Just finished reading
Louise: Amended, by Louise Krug (Black Balloon 2012). It is ostensibly about the author/protagonist's transformation from glamor girl to sadder, wiser neurological patient - due to the necessity to excise a "cavernous angioma" from the pons of her brain stem. But it's at least as much about all the other people in her life - the boyfriend, the parents, the step-parents, friends, brothers, etc. - about their reactions to having a loved one with a serious, debilitating illness, and what those reactions say about and do to their respective characters. By switching back and forth from first to (omniscient) third person, Krug can get inside their heads - and face what they were facing without (herself) flinching. This part is almost scarier than when she looks in the mirror with a half-paralyzed face. You might occasionally flinch, though, as a reader - the prose is spare, straightforward, colloquial, and doesn't pull any punches. Even her own thoughts at the time of her treatments are related in matter-of-fact style - perhaps the trace of having started a career in journalism in a previous life.
"When the bandages are unwound from my head it takes a long time to get to the end. The unwinding happens in circles, and it takes so long I worry that my face will come off, too."
This book feels like it has undergone multiple surgeries, too. Many of the chapters are composed of related, sutured-together vignettes, some of which switch point of view from one person to another.

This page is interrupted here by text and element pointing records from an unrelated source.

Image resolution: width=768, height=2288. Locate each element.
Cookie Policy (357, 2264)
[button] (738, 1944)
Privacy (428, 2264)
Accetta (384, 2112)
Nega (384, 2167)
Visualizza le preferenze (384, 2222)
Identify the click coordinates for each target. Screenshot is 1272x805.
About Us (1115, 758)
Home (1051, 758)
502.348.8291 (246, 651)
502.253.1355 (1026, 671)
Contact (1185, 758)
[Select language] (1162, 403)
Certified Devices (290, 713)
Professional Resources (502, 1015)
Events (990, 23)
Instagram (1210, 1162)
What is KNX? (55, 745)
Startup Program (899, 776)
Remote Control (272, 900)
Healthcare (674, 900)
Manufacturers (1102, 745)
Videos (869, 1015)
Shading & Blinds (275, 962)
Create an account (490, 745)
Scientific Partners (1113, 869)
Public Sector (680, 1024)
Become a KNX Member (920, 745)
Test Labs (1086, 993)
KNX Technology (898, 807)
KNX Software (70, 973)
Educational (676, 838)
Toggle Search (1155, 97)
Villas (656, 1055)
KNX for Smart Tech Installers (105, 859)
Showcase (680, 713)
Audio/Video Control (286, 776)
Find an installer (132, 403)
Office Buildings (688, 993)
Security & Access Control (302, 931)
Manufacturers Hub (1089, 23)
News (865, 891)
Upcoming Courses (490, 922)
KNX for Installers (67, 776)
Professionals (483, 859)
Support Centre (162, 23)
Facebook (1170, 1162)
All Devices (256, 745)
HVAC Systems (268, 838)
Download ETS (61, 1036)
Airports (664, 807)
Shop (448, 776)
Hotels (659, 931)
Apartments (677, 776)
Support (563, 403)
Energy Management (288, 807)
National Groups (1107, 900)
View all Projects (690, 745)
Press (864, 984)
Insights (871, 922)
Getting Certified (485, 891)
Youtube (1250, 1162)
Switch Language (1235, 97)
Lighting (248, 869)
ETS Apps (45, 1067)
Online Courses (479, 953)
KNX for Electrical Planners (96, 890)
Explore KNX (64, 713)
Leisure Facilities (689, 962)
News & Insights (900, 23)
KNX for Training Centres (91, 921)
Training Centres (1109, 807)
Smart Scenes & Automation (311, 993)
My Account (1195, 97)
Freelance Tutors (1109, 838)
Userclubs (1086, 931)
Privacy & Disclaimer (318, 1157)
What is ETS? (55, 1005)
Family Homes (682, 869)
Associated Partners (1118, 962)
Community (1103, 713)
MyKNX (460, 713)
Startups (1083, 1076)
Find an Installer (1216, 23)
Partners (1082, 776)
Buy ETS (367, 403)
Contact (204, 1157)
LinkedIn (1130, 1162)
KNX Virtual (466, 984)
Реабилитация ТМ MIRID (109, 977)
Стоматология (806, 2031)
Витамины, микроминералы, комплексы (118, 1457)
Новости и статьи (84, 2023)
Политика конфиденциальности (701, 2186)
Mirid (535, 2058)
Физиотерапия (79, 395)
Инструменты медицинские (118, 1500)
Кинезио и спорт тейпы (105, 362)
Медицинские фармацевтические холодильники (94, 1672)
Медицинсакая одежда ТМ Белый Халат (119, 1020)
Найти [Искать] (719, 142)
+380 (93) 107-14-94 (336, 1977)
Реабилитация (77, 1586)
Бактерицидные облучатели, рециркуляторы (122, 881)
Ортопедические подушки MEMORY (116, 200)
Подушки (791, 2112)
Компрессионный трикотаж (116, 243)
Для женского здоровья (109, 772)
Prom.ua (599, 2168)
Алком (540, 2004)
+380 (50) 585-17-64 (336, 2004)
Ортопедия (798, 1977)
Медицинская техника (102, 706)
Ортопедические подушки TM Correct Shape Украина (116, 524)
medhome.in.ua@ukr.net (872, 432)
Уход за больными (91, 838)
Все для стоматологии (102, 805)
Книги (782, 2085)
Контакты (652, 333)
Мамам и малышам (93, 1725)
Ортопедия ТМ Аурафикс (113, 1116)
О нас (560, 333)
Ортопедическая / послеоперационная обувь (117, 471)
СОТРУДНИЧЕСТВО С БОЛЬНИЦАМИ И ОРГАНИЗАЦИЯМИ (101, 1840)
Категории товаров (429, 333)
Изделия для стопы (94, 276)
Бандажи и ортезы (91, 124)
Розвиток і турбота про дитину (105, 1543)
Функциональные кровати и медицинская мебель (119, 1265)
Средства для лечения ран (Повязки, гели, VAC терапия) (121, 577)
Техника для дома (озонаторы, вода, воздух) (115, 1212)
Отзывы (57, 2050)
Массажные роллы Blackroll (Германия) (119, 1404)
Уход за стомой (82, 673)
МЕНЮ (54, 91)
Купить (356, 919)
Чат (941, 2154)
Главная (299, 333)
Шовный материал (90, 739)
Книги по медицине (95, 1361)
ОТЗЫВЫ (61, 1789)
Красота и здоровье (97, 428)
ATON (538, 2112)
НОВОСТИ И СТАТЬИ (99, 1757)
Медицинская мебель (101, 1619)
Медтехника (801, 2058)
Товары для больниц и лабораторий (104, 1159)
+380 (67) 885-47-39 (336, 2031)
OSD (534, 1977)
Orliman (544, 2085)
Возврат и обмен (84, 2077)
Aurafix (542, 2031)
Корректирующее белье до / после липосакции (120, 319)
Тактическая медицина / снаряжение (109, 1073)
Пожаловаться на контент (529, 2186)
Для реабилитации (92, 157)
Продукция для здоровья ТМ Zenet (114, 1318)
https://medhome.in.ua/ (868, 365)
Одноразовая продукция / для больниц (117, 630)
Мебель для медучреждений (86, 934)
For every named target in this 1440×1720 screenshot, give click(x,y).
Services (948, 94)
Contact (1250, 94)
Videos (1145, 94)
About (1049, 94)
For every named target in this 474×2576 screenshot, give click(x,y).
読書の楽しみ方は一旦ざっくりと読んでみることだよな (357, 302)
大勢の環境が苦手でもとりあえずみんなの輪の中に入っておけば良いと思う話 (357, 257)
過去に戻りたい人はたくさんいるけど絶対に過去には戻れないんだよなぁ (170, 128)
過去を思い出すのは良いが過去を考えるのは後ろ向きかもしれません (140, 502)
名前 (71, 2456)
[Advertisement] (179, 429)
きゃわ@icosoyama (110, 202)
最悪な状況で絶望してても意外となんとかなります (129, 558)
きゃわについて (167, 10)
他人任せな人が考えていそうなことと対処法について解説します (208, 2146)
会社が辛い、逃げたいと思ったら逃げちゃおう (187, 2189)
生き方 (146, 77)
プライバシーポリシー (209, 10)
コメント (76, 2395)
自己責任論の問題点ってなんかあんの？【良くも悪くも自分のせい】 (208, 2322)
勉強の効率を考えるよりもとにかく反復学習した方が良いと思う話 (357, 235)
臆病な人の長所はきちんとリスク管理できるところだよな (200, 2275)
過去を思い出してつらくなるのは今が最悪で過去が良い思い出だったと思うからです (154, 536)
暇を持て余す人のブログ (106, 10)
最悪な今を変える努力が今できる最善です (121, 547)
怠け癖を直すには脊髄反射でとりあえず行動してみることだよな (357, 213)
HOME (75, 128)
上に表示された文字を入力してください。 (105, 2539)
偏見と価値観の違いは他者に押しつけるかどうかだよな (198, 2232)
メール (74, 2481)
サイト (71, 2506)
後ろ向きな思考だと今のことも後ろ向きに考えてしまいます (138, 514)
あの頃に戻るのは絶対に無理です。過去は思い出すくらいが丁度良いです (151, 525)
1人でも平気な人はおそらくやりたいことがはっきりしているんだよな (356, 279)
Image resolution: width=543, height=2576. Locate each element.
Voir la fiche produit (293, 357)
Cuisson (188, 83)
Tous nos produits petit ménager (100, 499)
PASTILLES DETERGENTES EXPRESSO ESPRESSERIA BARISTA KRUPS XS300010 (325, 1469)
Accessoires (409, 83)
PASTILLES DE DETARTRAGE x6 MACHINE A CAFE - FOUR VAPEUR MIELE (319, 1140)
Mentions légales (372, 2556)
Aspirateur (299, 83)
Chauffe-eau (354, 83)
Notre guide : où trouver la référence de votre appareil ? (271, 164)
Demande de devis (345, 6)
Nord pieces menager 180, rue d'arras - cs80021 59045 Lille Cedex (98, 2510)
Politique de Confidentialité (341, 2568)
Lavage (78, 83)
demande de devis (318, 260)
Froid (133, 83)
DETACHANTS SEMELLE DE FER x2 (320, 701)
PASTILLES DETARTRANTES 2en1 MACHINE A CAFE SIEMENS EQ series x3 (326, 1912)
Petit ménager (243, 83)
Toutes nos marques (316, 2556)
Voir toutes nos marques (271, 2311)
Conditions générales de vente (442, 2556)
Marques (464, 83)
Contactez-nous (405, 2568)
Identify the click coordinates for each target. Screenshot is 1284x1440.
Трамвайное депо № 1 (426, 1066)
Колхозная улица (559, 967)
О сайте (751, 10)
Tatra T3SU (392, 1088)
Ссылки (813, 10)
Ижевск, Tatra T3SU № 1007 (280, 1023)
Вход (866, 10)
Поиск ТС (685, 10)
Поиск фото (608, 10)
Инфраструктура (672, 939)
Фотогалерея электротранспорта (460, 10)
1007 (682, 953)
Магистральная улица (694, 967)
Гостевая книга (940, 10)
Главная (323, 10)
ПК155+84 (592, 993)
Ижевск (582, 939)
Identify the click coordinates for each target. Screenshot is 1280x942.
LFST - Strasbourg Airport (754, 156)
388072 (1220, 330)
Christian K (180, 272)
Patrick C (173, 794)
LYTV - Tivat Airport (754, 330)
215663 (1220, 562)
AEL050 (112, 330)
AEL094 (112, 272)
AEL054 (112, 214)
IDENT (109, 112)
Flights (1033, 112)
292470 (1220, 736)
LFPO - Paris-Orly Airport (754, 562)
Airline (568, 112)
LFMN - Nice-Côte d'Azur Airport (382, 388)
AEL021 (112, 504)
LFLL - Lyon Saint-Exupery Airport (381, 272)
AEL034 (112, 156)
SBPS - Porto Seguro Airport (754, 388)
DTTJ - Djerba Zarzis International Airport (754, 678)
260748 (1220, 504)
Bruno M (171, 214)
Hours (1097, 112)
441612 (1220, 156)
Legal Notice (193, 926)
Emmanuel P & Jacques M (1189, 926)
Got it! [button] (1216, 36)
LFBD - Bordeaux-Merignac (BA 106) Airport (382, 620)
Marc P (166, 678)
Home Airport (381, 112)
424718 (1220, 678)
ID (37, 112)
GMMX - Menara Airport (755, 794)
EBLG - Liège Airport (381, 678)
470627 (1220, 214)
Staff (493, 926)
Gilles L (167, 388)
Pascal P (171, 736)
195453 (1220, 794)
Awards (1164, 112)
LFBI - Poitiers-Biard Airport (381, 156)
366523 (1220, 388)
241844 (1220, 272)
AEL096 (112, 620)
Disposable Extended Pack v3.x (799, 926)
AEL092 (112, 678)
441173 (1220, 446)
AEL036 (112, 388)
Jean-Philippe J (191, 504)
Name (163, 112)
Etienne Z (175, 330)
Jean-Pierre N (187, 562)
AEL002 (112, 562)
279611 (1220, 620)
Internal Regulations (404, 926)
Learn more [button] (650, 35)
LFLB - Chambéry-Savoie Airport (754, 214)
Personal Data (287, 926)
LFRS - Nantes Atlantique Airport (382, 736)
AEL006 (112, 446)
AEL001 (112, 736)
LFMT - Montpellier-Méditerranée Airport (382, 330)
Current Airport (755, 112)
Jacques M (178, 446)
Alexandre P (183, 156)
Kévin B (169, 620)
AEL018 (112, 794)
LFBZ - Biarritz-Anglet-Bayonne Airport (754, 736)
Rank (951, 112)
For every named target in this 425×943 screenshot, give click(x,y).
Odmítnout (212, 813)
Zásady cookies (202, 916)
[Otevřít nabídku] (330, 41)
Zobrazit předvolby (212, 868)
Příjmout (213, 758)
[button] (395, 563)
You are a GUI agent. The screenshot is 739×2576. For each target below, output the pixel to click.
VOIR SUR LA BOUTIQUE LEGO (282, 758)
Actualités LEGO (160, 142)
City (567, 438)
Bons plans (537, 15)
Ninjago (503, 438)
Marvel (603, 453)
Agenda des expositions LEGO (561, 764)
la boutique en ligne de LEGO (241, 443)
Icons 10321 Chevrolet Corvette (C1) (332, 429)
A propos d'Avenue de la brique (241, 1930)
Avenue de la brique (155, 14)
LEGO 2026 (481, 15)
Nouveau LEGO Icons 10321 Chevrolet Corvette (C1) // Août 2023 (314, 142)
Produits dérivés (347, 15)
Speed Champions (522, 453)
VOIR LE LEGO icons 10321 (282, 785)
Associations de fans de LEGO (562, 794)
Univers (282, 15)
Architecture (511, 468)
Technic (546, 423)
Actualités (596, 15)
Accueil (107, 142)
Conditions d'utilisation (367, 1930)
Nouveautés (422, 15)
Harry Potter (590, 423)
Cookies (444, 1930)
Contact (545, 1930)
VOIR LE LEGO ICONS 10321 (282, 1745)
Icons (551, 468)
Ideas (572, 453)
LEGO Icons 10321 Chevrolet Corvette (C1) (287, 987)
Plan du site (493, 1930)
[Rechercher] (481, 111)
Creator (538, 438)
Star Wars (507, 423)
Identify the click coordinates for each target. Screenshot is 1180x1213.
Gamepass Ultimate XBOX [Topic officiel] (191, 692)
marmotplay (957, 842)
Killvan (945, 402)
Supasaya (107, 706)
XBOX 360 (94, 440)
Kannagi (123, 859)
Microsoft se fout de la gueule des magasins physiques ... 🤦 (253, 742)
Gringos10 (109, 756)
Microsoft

But I suspect it has also had a few "prose removal" operations; the writing is (to change the metaphor) sculptural, almost. Not many adjectives or scene-settings - and when there are, it's done via a single quirky detail in the periphery. And Krug uses the chapter as a unit of composition. Here, for instance, is Chapter Twelve:
"Warner and Janet email.
"The emails begin with 'Hi' and 'Dear.' They end with 'Best.'
"One thing about the trouble with their daughter: It has made them want to be kind."
End of chapter - with all the ambiguity of that last sentence left hanging for the next. Some chapters are longer, of course, but every single sentence is necessary, smart, and sometimes funny.
Louise: Amended is a unique, kinetic, & finely-polished book that will be the envy of any of us who have ever tried to tell a life story.